Certificates of Deposit (CDs)
Offered by banks, CDs are deposits that banks pay a higher interest rate for because they are locked in for a longer period of time. CDs typically allow depositors to invest their cash in investments between three and five years, although some are even less (starting at one month) or can go up to 10 years. If you’ve got limited time, three years is a solid option, but remember – the longer the investment, the higher the yield, so you may want to opt for a five-year option. And while you may be able to receive monthly interest payments if you like, many investors choose to wait until their CDs have matured and cash in on the amassed interest at the end. And, as a plus, the FDIC will back your deposit up to $250,000 per person.
certificate of deposit (CD) is a time deposit, a financial product commonly sold in the United States and elsewhere by banks, thrift institutions, and credit unions.
CDs are similar to savings accounts in that they are insured “money in the bank” and thus virtually risk free. In the USA, CDs are insured by the Federal Deposit Insurance Corporation (FDIC) for banks and by the National Credit Union Administration (NCUA) for credit unions. They differ from savings accounts in that the CD has a specific, fixed term (often one, three, or six months, or one to five years) and, usually, a fixed interest rate. The bank intends that the customer hold the CD until maturity, at which time they can withdraw the money and accrued interest.

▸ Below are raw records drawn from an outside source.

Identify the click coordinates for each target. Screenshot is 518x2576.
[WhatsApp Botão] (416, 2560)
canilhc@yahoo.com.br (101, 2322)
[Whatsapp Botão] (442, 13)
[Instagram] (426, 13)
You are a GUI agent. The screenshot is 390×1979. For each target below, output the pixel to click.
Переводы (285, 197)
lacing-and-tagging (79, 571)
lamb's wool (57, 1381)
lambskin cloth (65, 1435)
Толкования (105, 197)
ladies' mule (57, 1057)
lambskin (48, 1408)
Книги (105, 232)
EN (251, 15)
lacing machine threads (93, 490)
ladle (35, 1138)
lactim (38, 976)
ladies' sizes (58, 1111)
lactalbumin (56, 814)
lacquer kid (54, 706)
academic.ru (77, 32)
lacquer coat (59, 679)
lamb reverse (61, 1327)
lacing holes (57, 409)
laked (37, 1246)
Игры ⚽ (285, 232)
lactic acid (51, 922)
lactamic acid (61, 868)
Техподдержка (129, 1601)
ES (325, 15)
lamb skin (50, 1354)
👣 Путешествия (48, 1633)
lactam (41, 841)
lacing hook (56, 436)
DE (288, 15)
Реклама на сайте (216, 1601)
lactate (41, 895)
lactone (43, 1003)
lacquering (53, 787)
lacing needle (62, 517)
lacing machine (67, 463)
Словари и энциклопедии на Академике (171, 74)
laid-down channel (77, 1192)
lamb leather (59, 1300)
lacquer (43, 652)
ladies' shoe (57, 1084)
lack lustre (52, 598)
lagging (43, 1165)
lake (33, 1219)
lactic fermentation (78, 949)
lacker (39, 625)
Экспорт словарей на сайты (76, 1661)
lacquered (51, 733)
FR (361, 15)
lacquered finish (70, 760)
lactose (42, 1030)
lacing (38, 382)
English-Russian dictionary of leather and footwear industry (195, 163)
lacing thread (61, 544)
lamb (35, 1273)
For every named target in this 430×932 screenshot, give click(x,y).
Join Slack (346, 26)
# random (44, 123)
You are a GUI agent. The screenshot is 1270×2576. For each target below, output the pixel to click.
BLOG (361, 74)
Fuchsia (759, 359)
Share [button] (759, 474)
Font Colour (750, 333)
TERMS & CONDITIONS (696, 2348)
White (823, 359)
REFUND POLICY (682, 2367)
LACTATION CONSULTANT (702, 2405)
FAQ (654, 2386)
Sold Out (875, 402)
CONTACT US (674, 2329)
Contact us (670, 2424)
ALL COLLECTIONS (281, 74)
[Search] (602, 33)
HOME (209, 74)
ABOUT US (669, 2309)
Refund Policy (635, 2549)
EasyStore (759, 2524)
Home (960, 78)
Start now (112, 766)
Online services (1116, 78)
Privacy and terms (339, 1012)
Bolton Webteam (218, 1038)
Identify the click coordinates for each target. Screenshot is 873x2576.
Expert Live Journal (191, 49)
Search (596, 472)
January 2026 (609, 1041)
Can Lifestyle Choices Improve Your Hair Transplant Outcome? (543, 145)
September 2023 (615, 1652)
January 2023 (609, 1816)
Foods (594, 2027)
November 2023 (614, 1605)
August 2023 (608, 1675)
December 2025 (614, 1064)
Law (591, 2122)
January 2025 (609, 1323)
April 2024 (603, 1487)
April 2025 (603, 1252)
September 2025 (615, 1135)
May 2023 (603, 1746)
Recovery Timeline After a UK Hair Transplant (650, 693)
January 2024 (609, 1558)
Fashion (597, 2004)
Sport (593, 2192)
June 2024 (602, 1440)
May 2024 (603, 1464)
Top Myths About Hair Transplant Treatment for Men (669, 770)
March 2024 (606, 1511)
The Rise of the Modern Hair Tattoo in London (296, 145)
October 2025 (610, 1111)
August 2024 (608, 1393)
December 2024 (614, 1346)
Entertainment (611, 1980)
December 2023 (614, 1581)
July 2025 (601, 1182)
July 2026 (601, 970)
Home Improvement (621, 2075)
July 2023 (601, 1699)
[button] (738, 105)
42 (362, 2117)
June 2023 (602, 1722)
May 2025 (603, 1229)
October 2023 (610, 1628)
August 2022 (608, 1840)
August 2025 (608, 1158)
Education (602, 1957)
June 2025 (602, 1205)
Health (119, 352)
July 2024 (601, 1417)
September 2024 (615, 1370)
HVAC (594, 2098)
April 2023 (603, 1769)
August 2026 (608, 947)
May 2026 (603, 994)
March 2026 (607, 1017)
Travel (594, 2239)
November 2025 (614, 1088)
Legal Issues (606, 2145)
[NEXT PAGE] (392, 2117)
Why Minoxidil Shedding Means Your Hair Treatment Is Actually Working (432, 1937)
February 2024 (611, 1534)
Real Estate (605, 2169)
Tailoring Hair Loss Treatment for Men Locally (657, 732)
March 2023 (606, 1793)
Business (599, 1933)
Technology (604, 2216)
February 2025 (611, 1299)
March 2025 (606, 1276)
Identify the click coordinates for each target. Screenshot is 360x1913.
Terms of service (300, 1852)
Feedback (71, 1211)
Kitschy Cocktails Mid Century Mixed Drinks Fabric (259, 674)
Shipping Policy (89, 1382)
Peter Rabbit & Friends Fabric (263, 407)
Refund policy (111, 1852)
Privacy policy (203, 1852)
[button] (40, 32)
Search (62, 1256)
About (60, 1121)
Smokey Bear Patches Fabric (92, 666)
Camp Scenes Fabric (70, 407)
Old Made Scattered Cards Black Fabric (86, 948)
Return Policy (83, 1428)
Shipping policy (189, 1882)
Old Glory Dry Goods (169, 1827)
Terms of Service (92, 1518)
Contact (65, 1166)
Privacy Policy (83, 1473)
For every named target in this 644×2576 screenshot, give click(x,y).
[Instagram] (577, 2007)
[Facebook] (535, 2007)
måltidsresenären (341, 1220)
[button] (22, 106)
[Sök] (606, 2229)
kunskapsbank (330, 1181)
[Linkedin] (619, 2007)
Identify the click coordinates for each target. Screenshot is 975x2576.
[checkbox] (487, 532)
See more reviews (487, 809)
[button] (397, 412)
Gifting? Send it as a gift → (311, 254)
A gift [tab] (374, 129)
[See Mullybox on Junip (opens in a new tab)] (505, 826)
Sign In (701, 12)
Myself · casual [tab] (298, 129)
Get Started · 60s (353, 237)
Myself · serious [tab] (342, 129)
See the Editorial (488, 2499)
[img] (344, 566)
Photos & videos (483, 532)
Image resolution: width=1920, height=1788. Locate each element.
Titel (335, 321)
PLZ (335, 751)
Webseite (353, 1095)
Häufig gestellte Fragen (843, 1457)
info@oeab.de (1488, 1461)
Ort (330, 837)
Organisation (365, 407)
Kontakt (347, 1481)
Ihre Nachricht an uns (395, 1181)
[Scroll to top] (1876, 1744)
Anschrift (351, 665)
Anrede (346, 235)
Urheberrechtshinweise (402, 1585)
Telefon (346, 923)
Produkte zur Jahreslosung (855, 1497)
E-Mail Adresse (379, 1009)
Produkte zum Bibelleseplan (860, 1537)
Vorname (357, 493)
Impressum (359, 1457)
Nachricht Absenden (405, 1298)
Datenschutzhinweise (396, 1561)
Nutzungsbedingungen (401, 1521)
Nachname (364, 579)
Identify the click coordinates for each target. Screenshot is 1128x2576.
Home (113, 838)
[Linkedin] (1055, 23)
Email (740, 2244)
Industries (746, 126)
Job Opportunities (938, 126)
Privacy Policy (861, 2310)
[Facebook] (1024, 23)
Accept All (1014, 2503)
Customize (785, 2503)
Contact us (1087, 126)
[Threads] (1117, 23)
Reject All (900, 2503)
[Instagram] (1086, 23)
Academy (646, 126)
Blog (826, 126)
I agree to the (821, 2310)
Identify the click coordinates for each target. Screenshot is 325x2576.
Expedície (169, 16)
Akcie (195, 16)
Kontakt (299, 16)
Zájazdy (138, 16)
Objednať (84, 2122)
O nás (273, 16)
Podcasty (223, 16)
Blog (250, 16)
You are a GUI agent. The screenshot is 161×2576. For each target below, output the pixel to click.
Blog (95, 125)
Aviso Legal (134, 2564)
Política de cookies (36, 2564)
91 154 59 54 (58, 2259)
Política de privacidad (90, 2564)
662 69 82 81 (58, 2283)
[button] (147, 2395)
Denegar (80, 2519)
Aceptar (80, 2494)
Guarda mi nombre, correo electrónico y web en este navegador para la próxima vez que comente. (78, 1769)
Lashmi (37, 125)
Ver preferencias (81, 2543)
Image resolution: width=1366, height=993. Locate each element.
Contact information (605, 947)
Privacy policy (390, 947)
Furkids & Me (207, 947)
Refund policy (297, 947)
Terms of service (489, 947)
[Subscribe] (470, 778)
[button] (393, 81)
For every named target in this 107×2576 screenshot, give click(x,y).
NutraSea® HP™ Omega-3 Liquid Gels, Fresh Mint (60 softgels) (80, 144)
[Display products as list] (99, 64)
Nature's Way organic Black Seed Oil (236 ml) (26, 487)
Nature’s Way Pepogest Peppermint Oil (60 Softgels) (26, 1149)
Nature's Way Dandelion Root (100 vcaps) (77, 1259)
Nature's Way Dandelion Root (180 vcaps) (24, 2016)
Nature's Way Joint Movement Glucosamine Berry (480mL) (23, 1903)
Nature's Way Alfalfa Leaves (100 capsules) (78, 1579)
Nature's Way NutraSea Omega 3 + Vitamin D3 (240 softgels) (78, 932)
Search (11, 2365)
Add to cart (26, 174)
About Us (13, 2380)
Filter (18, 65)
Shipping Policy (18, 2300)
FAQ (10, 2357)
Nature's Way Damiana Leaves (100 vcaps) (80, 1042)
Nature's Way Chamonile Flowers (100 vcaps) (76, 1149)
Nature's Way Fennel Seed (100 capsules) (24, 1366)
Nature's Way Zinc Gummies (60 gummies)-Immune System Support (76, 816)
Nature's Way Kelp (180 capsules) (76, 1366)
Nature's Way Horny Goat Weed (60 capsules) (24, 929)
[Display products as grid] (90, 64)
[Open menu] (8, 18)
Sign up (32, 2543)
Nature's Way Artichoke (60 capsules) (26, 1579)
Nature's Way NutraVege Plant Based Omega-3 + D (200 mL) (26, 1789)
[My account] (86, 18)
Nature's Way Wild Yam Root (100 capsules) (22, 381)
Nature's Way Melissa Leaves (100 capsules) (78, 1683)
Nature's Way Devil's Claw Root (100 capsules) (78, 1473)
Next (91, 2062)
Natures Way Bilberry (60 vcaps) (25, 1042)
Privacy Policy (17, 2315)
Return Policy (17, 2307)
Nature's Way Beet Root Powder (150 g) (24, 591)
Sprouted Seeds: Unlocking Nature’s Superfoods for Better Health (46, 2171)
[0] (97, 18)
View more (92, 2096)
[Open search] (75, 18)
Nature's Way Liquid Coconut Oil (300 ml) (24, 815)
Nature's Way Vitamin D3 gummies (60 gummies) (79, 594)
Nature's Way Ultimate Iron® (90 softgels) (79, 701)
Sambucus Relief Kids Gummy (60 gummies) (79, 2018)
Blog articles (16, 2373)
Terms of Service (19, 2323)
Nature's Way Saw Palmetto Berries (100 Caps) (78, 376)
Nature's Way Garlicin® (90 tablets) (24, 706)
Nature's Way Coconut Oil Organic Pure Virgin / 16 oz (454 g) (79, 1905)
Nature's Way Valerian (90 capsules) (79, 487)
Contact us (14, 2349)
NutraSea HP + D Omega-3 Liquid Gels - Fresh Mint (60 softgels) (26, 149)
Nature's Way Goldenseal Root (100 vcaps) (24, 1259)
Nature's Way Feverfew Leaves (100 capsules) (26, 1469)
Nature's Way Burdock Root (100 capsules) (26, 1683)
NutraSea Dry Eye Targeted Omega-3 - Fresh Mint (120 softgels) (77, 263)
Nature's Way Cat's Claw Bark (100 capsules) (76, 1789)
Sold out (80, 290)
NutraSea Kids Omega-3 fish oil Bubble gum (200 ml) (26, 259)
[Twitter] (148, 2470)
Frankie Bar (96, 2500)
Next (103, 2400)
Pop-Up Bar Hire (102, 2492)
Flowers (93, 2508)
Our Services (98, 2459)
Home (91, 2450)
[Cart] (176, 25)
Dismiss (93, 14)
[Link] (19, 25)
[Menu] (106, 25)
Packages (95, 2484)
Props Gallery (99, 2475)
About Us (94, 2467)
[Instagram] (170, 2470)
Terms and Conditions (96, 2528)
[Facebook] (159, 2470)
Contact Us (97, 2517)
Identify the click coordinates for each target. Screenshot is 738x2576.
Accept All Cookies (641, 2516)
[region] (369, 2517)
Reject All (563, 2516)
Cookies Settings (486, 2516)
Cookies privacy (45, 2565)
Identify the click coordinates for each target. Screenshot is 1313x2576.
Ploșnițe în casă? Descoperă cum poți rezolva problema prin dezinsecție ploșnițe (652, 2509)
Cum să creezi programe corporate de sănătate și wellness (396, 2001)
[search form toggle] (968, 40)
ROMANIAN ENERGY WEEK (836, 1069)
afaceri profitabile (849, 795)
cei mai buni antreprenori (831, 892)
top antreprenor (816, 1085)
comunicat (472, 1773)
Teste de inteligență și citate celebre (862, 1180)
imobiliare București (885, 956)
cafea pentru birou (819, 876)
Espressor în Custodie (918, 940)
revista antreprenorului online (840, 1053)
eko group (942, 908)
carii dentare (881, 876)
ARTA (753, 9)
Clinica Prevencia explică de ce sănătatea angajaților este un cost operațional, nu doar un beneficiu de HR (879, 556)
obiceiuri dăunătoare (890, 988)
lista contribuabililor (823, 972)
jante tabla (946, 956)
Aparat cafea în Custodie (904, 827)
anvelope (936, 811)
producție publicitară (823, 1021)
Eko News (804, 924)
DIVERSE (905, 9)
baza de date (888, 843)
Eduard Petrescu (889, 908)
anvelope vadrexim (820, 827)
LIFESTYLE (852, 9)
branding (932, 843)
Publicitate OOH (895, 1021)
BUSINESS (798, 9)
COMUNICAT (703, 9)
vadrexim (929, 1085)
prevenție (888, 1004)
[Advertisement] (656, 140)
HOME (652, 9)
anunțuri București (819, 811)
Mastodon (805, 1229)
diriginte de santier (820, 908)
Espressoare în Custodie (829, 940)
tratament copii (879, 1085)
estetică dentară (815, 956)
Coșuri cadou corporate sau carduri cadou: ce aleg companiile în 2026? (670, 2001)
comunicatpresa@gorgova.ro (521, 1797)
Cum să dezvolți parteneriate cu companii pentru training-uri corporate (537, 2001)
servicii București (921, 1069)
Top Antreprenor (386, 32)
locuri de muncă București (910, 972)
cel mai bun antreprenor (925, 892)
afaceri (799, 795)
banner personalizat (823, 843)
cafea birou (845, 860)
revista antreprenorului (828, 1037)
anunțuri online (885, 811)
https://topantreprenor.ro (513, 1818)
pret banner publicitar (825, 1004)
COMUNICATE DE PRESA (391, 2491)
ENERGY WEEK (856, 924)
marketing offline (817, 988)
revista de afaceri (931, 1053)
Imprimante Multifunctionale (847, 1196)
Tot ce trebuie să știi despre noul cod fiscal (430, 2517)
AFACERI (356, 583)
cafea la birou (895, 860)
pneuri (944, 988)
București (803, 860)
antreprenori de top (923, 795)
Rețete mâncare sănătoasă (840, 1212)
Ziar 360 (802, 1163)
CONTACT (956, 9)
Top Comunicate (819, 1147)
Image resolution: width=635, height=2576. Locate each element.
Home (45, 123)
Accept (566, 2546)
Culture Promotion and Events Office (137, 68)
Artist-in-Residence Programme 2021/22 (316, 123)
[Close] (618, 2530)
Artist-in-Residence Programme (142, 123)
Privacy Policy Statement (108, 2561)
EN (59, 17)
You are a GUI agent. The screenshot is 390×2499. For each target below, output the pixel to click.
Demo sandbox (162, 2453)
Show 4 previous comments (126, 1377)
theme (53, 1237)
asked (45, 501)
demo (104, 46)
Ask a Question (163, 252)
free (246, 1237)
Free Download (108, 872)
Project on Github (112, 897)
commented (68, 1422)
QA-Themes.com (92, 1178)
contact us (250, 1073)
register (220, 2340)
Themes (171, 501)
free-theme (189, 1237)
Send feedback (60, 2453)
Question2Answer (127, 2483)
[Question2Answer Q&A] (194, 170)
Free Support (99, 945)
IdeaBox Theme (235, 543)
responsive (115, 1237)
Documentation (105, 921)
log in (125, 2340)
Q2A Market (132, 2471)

In exchange for the customer depositing the money for an agreed term, institutions usually grant higher interest rates than they do on accounts that customers can withdraw from on demand—though this may not be the case in an inverted yield curve situation. Fixed rates are common, but some institutions offer CDs with various forms of variable rates. For example, in mid-2004, interest rates were expected to rise—and many banks and credit unions began to offer CDs with a “bump-up” feature. These allow for a single readjustment of the interest rate, at a time of the consumer’s choosing, during the term of the CD. Sometimes, financial institutions introduce CDs indexed to the stock market, bond market, or other indices.
Some features of CDs are:
- A larger principal should/may receive a higher interest rate.
- A longer term usually earns a higher interest rate, except in the case of an inverted yield curve (e.g., preceding a recession).
- Smaller institutions tend to offer higher interest rates than larger ones.
- Personal CD accounts generally receive higher interest rates than business CD accounts.
- Banks and credit unions that are not insured by the FDIC or NCUA generally offer higher interest rates.
CDs typically require a minimum deposit, and may offer higher rates for larger deposits. The best rates are generally offered on “Jumbo CDs” with minimum deposits of $100,000.
The consumer who opens a CD may receive a paper certificate, but it is now common for a CD to consist simply of a book entry and an item shown in the consumer’s periodic bank statements. That is, there is often no “certificate” as such. Consumers who want a hard copy that verifies their CD purchase may request a paper statement from the bank, or print out their own from the financial institution’s online banking service.